鎌倉で竹の製品や内装材の販売、竹を用いたインテリアの企画・設計・製作等を行う寅堂のウェブサイトです。


店舗プロデュース すい庵




場所:神奈川県藤沢市鵠沼花沢町

4階建ての白いビルの1階。小道に面した間口に対して、奥行きの深い、細長い空間での内装依頼。旧店舗からの移転で、既に20年ほどのキャリアをお持ちの 店主Mさんは、茶道歴も長く特に「茶花」への深い愛着をお持ちだった。

固定客の年齢層も7歳から90歳までと幅広く、高校生のカップルや、家族連れ、スポーツ仲間、寡黙な紳士・・・・・など、多士多彩。

常連さんと新規顧客をどう迎え入れるか、というテーマに絞ってイメージプランと平面プランを考えた。同時に、設備面の確認や近隣へのインパクトも調査した。 「そば」のイメージである、「天然色」「細く・長く」をテーマに、竹・木・和紙・土・石を主な素材として、無添加無着色の内装を目指した。

幅広い客層に対応すべく、店内に4つの空間を計画した。 常連さん用の、囲炉裏席。家族連れ、グループ用のテーブル席。 仲良しカップル向けの2人席。少し特別な個室席。

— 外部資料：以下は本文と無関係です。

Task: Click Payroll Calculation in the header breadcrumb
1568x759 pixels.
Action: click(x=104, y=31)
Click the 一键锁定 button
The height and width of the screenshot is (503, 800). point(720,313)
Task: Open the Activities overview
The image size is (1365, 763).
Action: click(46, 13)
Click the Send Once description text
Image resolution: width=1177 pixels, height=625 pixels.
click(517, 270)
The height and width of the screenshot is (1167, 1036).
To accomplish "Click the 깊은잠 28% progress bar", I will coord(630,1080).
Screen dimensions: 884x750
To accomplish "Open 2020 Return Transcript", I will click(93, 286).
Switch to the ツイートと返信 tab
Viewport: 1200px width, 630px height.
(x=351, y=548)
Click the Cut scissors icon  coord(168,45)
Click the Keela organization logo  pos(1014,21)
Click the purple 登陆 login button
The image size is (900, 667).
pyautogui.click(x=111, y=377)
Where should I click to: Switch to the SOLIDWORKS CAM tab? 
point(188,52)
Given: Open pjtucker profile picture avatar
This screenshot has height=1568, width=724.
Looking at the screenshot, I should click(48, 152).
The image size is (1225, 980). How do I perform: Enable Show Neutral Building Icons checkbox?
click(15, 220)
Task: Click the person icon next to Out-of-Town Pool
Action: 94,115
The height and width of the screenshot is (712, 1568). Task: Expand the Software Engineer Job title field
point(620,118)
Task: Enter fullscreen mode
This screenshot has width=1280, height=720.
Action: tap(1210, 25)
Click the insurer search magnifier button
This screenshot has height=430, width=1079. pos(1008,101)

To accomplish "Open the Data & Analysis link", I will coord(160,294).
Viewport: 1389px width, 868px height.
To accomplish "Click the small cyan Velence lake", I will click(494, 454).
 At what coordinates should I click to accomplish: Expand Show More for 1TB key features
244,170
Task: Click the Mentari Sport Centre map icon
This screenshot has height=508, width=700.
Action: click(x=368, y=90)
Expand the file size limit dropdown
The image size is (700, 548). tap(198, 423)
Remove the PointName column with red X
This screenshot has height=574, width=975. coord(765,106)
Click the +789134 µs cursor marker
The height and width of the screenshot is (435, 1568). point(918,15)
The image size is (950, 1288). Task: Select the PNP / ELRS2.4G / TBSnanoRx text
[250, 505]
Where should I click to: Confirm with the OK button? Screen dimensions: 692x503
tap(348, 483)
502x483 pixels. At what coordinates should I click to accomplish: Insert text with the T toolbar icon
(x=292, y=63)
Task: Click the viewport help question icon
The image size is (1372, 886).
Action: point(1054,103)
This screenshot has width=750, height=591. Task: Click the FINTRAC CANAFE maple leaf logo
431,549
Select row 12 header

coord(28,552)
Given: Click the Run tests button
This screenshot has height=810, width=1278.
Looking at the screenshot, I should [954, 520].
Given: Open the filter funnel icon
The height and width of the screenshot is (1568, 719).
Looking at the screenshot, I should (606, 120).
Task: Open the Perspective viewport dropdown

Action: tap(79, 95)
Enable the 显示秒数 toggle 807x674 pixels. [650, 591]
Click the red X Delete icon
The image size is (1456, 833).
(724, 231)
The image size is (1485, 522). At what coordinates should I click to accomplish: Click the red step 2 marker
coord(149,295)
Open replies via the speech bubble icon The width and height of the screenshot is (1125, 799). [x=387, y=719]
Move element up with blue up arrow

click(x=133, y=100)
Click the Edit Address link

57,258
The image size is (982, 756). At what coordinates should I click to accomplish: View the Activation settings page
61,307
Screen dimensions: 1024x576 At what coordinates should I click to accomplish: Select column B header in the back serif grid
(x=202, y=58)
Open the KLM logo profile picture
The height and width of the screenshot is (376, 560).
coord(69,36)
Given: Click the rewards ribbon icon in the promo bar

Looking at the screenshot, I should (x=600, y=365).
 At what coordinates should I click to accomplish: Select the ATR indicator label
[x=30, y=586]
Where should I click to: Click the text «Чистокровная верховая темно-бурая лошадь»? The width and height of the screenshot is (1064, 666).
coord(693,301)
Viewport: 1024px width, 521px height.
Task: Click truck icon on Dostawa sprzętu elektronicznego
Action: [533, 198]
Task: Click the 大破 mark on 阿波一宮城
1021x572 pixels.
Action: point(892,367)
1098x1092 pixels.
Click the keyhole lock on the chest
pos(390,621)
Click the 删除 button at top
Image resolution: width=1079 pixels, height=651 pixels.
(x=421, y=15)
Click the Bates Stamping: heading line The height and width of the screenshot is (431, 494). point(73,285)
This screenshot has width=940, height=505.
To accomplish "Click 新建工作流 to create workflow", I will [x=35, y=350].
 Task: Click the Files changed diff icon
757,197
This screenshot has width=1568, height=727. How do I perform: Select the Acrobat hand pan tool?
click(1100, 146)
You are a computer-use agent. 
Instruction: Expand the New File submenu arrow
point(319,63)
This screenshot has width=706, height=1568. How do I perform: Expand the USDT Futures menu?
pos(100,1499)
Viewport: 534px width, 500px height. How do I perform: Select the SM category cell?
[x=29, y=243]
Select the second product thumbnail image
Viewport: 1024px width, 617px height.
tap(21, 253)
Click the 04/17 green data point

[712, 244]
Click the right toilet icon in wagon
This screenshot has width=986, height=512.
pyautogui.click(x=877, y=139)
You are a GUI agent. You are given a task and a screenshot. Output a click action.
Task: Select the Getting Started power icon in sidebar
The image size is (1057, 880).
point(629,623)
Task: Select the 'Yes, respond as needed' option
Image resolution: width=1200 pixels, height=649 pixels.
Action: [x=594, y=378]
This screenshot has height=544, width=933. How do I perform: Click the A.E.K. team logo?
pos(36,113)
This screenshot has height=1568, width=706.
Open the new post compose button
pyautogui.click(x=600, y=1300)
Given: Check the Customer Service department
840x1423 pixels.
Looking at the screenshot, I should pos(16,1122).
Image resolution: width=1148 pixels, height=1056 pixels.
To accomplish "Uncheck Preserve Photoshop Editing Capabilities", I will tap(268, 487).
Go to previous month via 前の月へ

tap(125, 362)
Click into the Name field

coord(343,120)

メインイメージの竹は、節の線の柔らかい「女竹」。配膳カウンター下には、力強い「サラシ竹・トクサ貼」。囲炉裏席の「無双窓」仕立ての格子は、煙に燻された と言う設定で、「本煤竹」を使用。 竹は、太さ・長さ・種類の3要素。それを、丸竹・半割・平割の3形態の使用パターン。平割りは、網代に編んだり、ランダム編みにしたり、立体を構成したりと、幅が広がる。

すい庵では、竹格子組・竹半割貼(木賊貼と目透かし貼)、などを使用した。 他、暖簾は店主の所蔵の古布「麻布」を使用。ロゴの書は、画家・伊藤方也氏に依頼。 施工全般は、白山洋三氏の監督の元、木工事・クロス工事・設備工事熟練の手に委ねられた。

個室である庵(いおり)の2畳の茶室の作庭と店内の土間は、 庭師・上野周三氏に特にお願いした。他、関わって戴いたのは、次の通り。
家具作家・谷口清人氏、松山祐太氏。
秋田木工、トライトン、サントリー樽ものがたり
かんばんや、植祐、アトリエフォーレ。

JR藤沢駅南口から徒歩3分。本格を目指した、すい庵。
「すい」は、「粋」と店主の名前から「水」の一字の、両方の意味か。